C Cycle – 5th Sunday of Easter 19

C Cycle – 5th Sunday of Easter 19

Jn. 15:1-8

Jesus in the upper room the night before He died talks with his disciples and one of the things, He says to them and to us is “apart from (Him) we can do nothing.”  Yet one of the things we do in our spiritual life is exactly the opposite.  We take charge and decide for ourselves how we can become holy men and women, how to be better people. We decide what is right, what is wrong, what is sin and what holiness looks like.

Lately, I seem to have had conversations with people who have a desire to feel forgiveness for things they regret doing in their past – things they cannot forgive themselves for doing and desire to feel the forgiveness of God setting them free.  Their guilt is overwhelming them, and it seems to drive them further away from the one who can free them and into further despair because they fear condemnation.

Where do we start to understand the forgiveness God has promised us?  I believe it begins with a fundamental spiritual truth given to us in the very words of Jesus we hear in the gospel today – apart from him we can do nothing.

We have this tendency to look at our weaknesses as permanent flaws that we succumb to constantly and we cannot see a way to change ourselves by any other means except by trying every spiritual means at our disposal.  If we do that, we are not relying on the very means God gave us to become holy and that is by the Spirit of God transforming our heart.  We do not become holy by doing but by receiving.  If we embrace the vine, acknowledging we are the branches who can do nothing on our own, we will feel the freedom of knowing those failings have already been forgiven by God.

How can we look at ourselves and see or better yet feel the uplifting words of God as He created us telling us how good we really are?”  Do we feel like we are the crowning glory of God’s creation or do we feel like we want to hide from God?  Do we see ourselves reflecting the image of Jesus Christ as God promised us, we are destined to do?  Yet it seems we continue to feel as if we will never overcome our evil desires and feel as if we are continuing to fail to please God? Those feelings can only drive us to strictly control our spiritual lives or avoid the Christian community altogether.

You know early in the churches history this view of our humanity as evil was resisted as heresy.  The Gnostics and Manichaeans viewed the body as evil, corrupted so much so that the soul needed to be shielded or protected from this evil body.  The soul was in danger of being forever tainted by this evil body of ours.  That concept was totally rejected by the Church who acknowledged the soul and body are not evil, and Jesus came to not only save our soul but to redeem our bodies.  Jesus’s words “apart from me you can do nothing” should remind s holiness and redemption was achieved by the love of God through the death of Jesus and the transforming power of the Holy Spirit.

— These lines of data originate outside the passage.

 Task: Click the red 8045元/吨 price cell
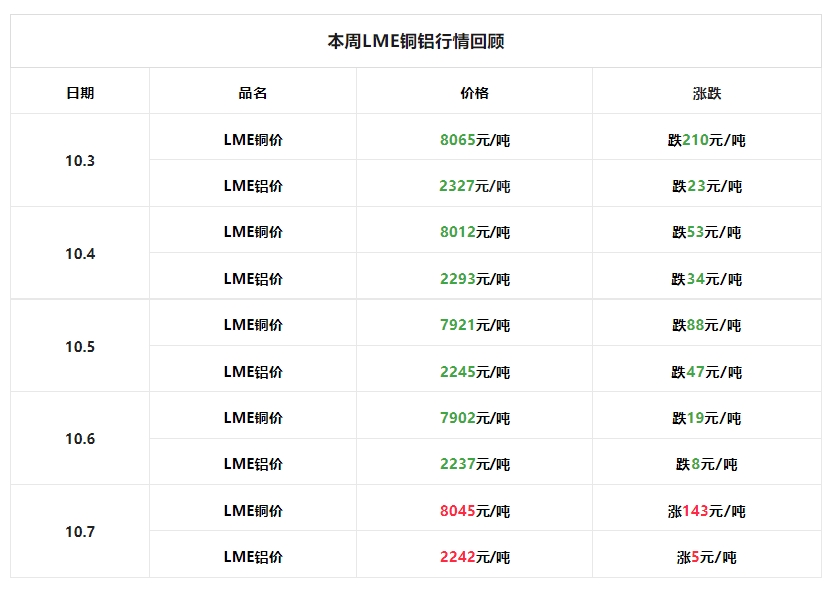(x=474, y=511)
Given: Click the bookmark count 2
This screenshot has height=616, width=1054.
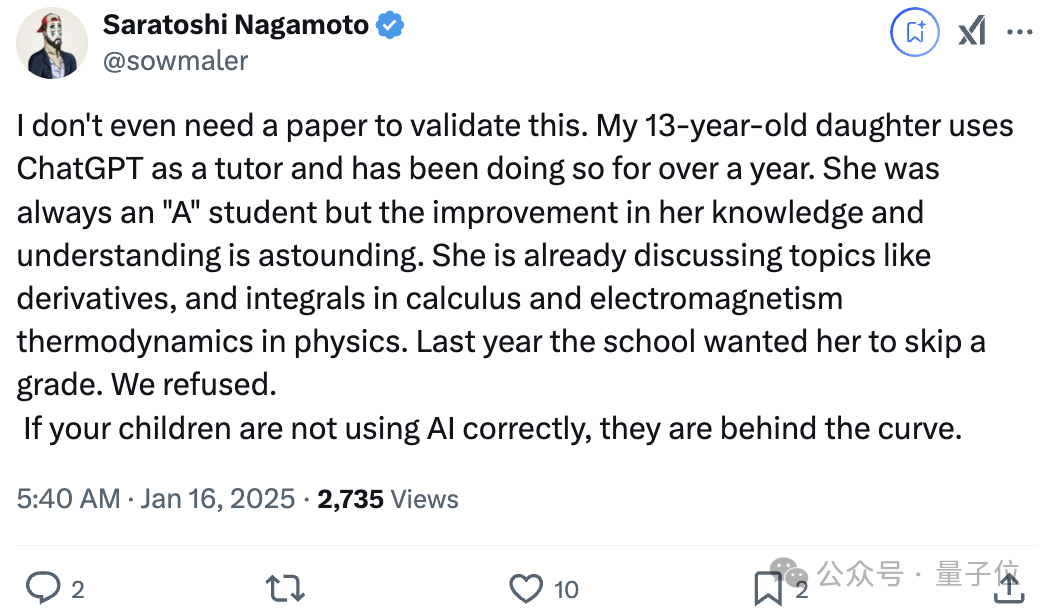Looking at the screenshot, I should click(801, 590).
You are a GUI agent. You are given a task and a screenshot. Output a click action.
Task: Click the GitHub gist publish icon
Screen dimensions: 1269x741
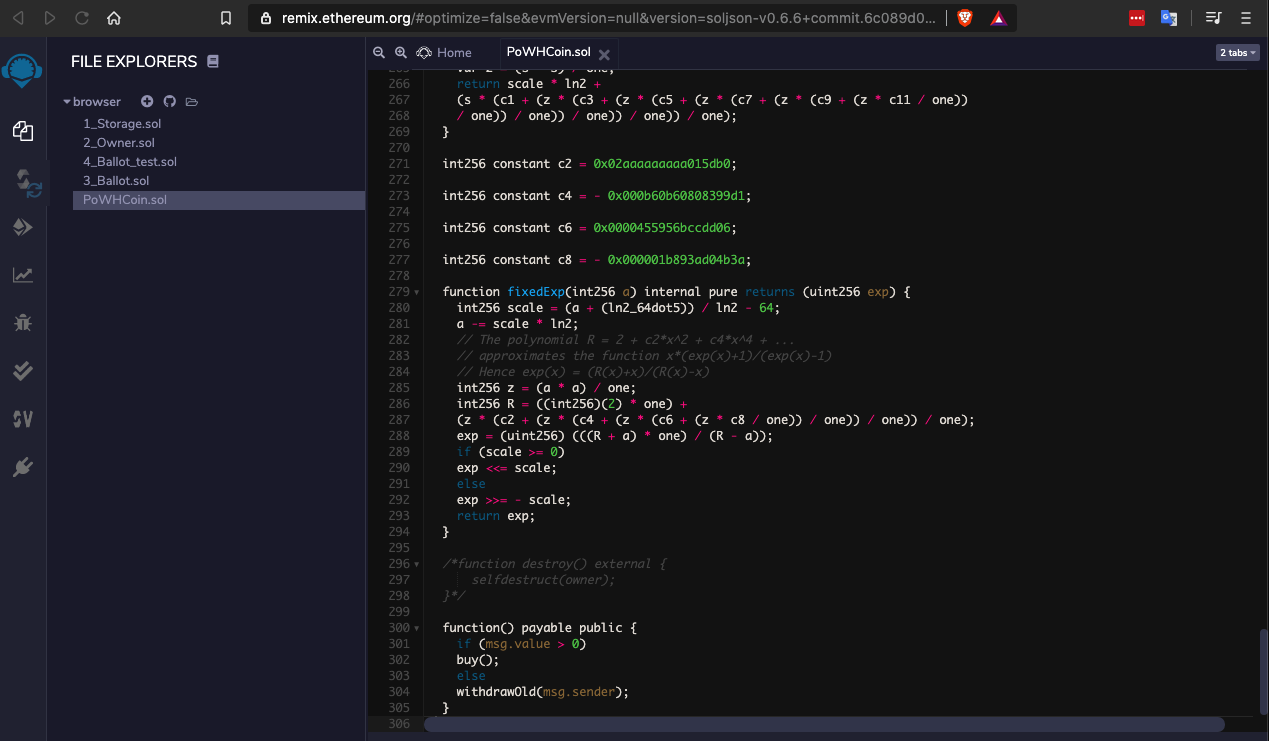click(x=169, y=101)
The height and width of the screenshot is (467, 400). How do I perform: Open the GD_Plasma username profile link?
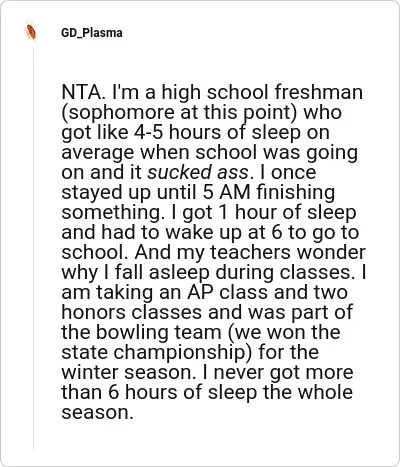[x=92, y=33]
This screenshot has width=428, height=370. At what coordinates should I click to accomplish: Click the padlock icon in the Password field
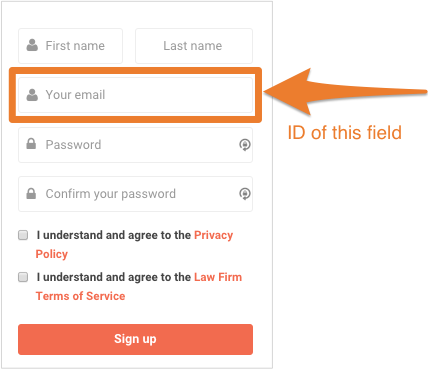tap(31, 144)
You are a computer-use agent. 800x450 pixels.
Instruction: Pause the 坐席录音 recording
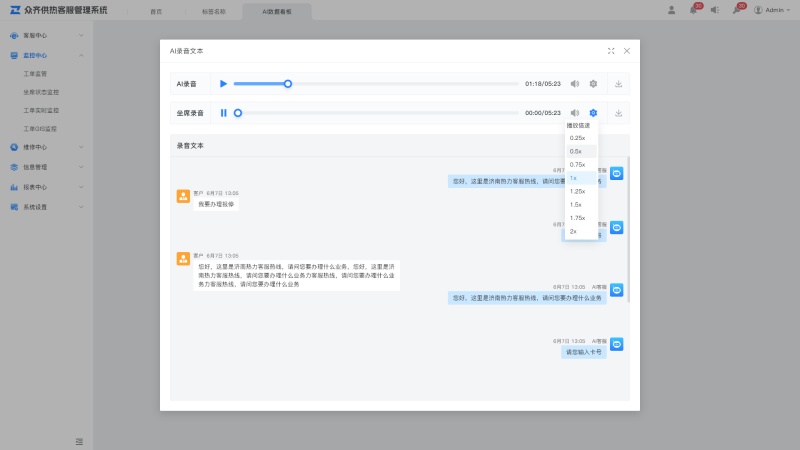[x=223, y=113]
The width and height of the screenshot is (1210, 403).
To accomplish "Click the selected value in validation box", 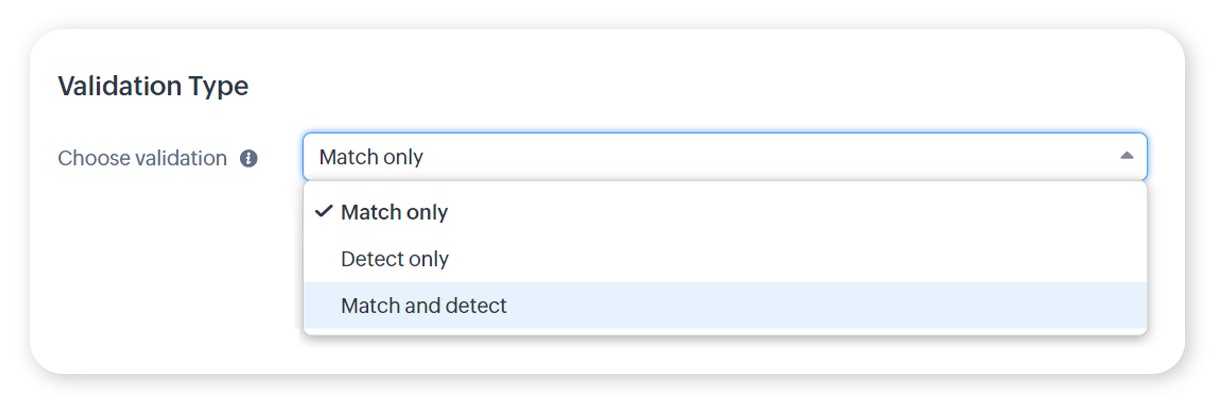I will 371,157.
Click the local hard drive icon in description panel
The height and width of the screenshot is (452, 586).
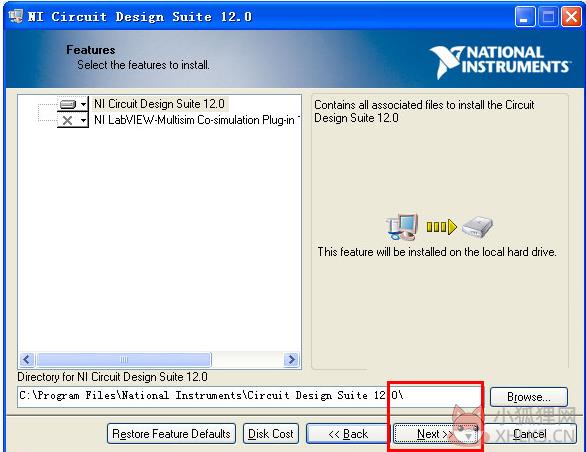click(x=478, y=227)
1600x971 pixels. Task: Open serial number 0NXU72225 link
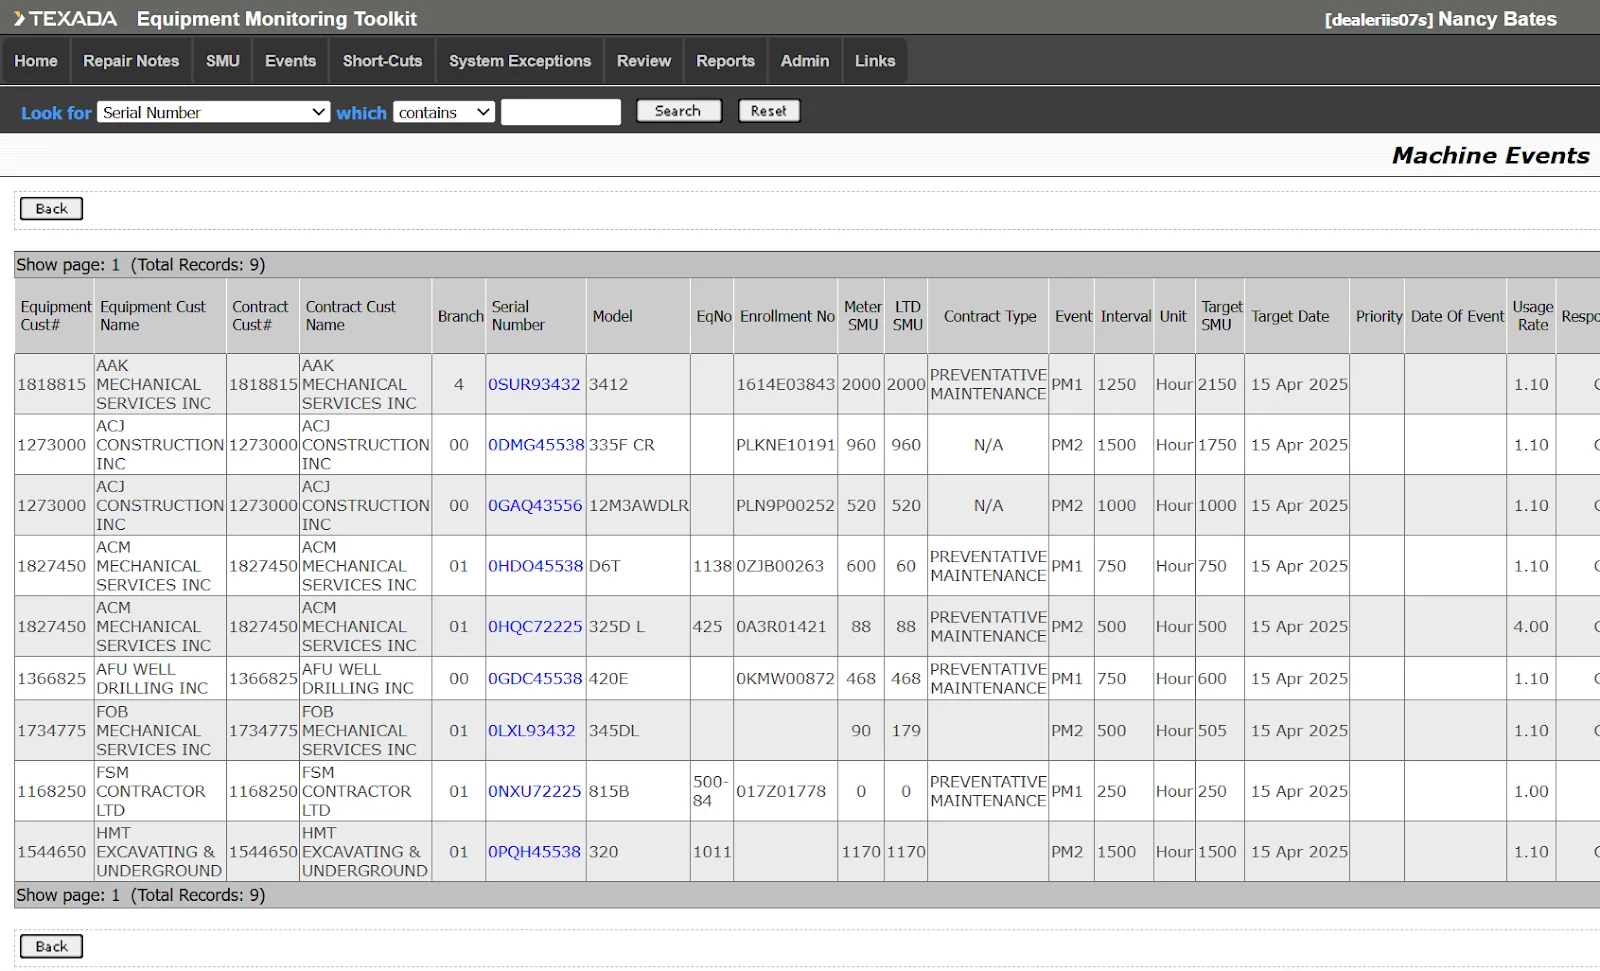534,791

How do we avoid making the mistake the Apostles were making when Paul appears before them after his conversion with the desire to join them in proclaiming the good news?  They did not accept him, they rejected him because they did not believe him.  Don’t we tend to flock to those who tickle our ears and with whom we agree with and dismiss or reject those whose message challenges us to move out of our comfort zones and see how God desires us to be continually growing according to His plan and not remain as we are now?

This gospel today is a call to open our eyes and see the only way to discover the love of God, the forgiveness of God and the mercy of God is by allowing the Spirit to guide us. Paul, who was rejected as not having a true conversion, gives us a clear way to discover these things in his letter to the Galatians, “… the flesh sets its desire against the Spirit and the Spirit against the flesh; for these are in opposition to one another so that you may not do the things that you please but if you are led by the Spirit, you are not under the law” (Gal. 5:17-18).

Let us go back to those things we see in ourselves that condemn us as failing to live up to the standards God desires of us.  Things which are typically sins of the flesh, our cardinal desires of lust, greed, pride, self-centeredness and envy.  When the scriptures speak of the flesh, they are not speaking of our body created in the image and likeness of God but instead the scriptures are referring the things we do to distort our natural human desires.  Sexual intimacy is a natural human desire, but lust motivates us to distort this natural desire in a quest for self-gratification.

Those who deal with psychology of humans tell us we have this desire to be recognized and be acknowledged and rewarded for those achievements.  These desires are a natural part of being human and pride does not drive them.  But pride can drive us to bully others in the quest for recognition, to denigrate them and it causes us to refuse to submit our wills to God.  When Jesus was telling us “apart from me you can do nothing” He is bluntly telling us growing as disciples is not possible if we have spiritual pride that what we are doing is better than any other way to grow in holiness.

The entire reason God sent us Jesus Christ is to change our hearts so we would not look at our human weaknesses and beat ourselves up as never being able to rid ourselves of sinful acts.  He sent us Jesus to show us the way to the freedom of God’s forgiveness for our failings and to show us the way to continue to grow in holiness by following the prompting of the Spirit.